Вокруг этой группы переминались с ноги на ногу депутаты городской думы, чиновники мэрии и директора хасановских фирм. Лица последних были тоскливы. Должно быть, им было жаль времени, которое они теряли здесь вместо того, чтобы употребить его на растаскивание оставшегося после смерти Хасанова хозяйства.
Вдохновенные речи Рукавишникова и Силкина я слушать не стал. Меня интересовало лишь, дадут ли слово Ирине и что она скажет. Но когда я промотал кассету до нужного мне места, дверь открылась, и на пороге моего кабинета появился Вася. Обычно щеголеватый и аккуратный, сегодня он был небрит и выглядел довольно помято.
По-моему, он был пьянее обычного, потому что, остановившись на пороге, он некоторое время обводил глазами мой кабинет, пытаясь поймать меня в фокус. Впрочем, в моем кабинете было немало предметов, и, возможно, я среди них не являлся главным.
Наконец Вася меня обнаружил, и в его лице изобразилось страдание.

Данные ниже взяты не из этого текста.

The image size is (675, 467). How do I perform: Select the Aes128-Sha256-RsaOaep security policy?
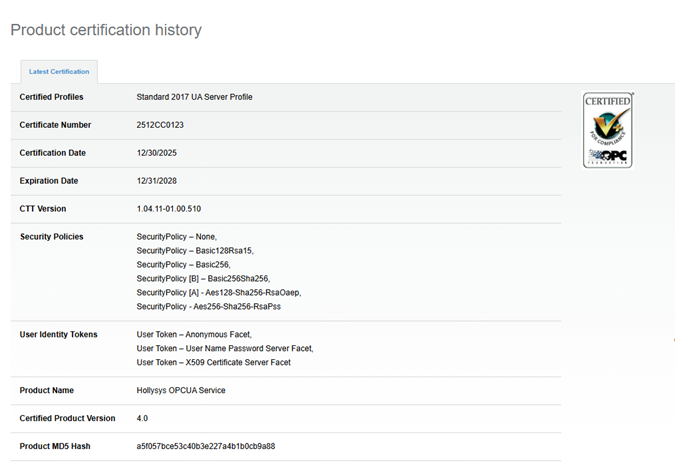[218, 292]
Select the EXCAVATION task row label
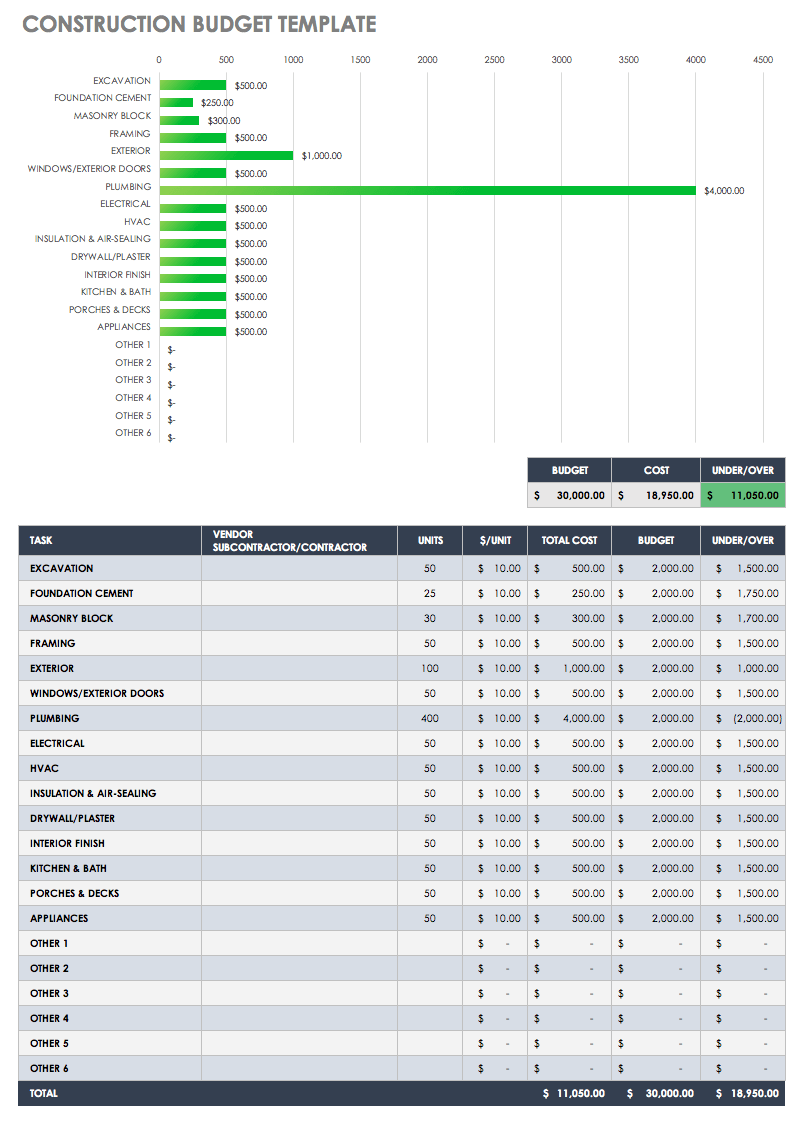The width and height of the screenshot is (806, 1124). pyautogui.click(x=62, y=568)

- Возьми себе голландца, а? - хрипло взмолился он. У Васи была своеобразная манера выражаться, даже
когда он выпивал в меру. Гадать о том, что он имел в виду, когда перебирал, было бесполезно.
- Какого голландца? - уточнил я терпеливо.

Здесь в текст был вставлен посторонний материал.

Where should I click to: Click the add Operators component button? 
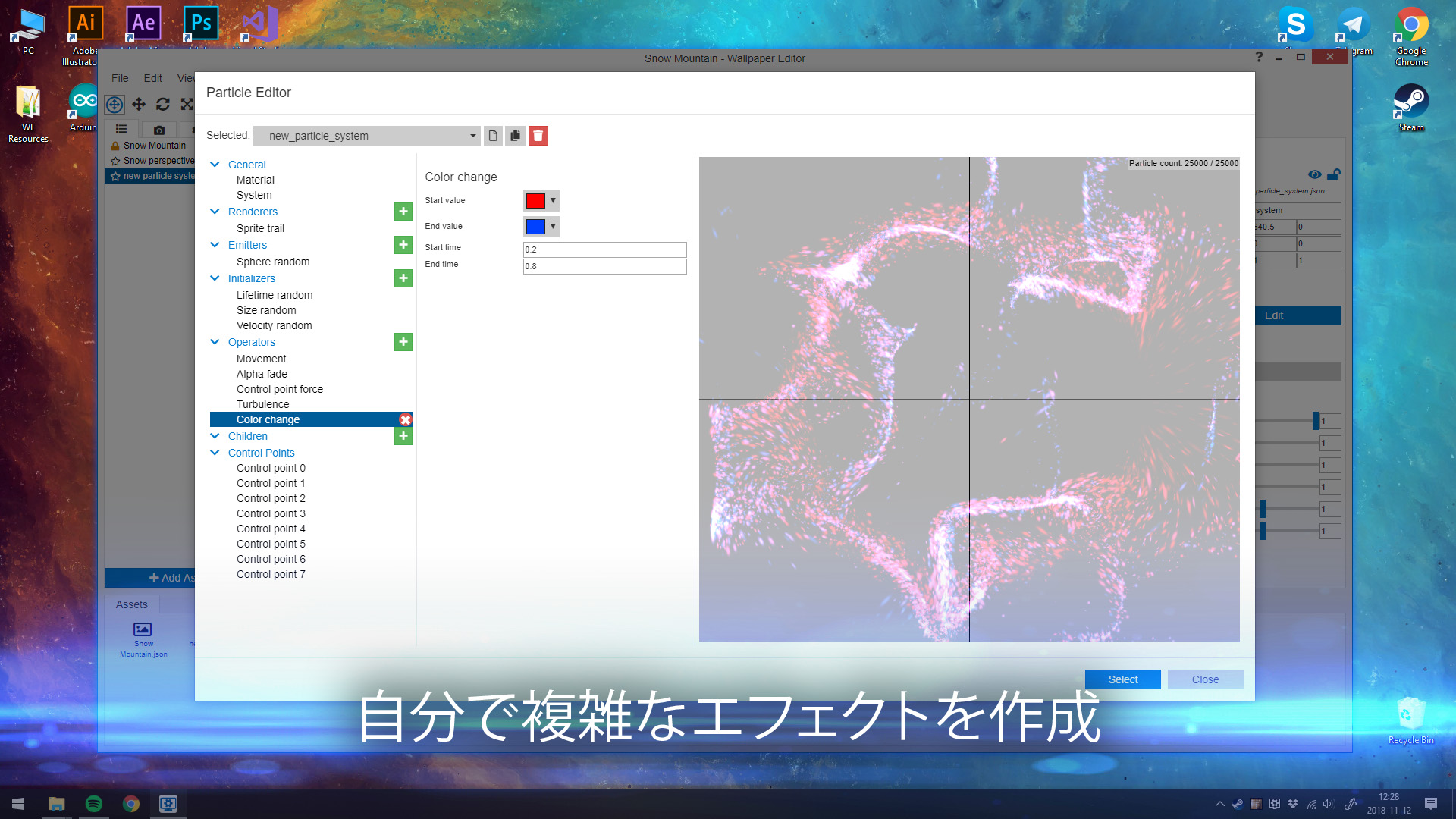tap(402, 342)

- Ну этого. Хенриха. Из Амстердама, - пояснил Вася, прошел в кабинет и тяжело опустился на стул. - Я из-за него уже три дня дома не ночевал. Меня жена зарежет.
Я не знал, которую именно из своих двоих жен Вася опасался, но был уверен, что они обе с удовольствием его бы зарезали, если бы не страх лишиться источника доходов.
- А почему ты теперь ночуешь с Хенрихом из Амстердама? - спросил я с любопытством.
- А что же мне его бросить, что ли? - горячо возразил Вася.
При одной мысли о том, что я могу подозревать его в совершении подобной низости, Вася так распереживался, что спросил, не найдется ли у меня чего-нибудь выпить. У меня нашлось. И, выпив, Вася несколько успокоился.
- Я его в Амстердаме откопал, в прошлом году, - пояснил он. - Отличный парень. Интеллигент. Мы с ним за неделю там все притоны облазили. Я тебе потом расскажу, как мы развлекались, ты не поверишь! Он, кстати, по-русски говорит лучше меня.
Говорить по-русски лучше Васи было несложно, но сообщать ему об этом я не стал.
- Я предложил Храповицкому сделать этого Хенриха директором нашего представительства в Амстердаме, - прибавил Вася.
- А зачем нам представительство в Амстердаме?
- Ну как? - туманно ответил он. - В Москве же есть. В Москве у нас действительно оно имелось. И отрицать это обстоятельство я не мог.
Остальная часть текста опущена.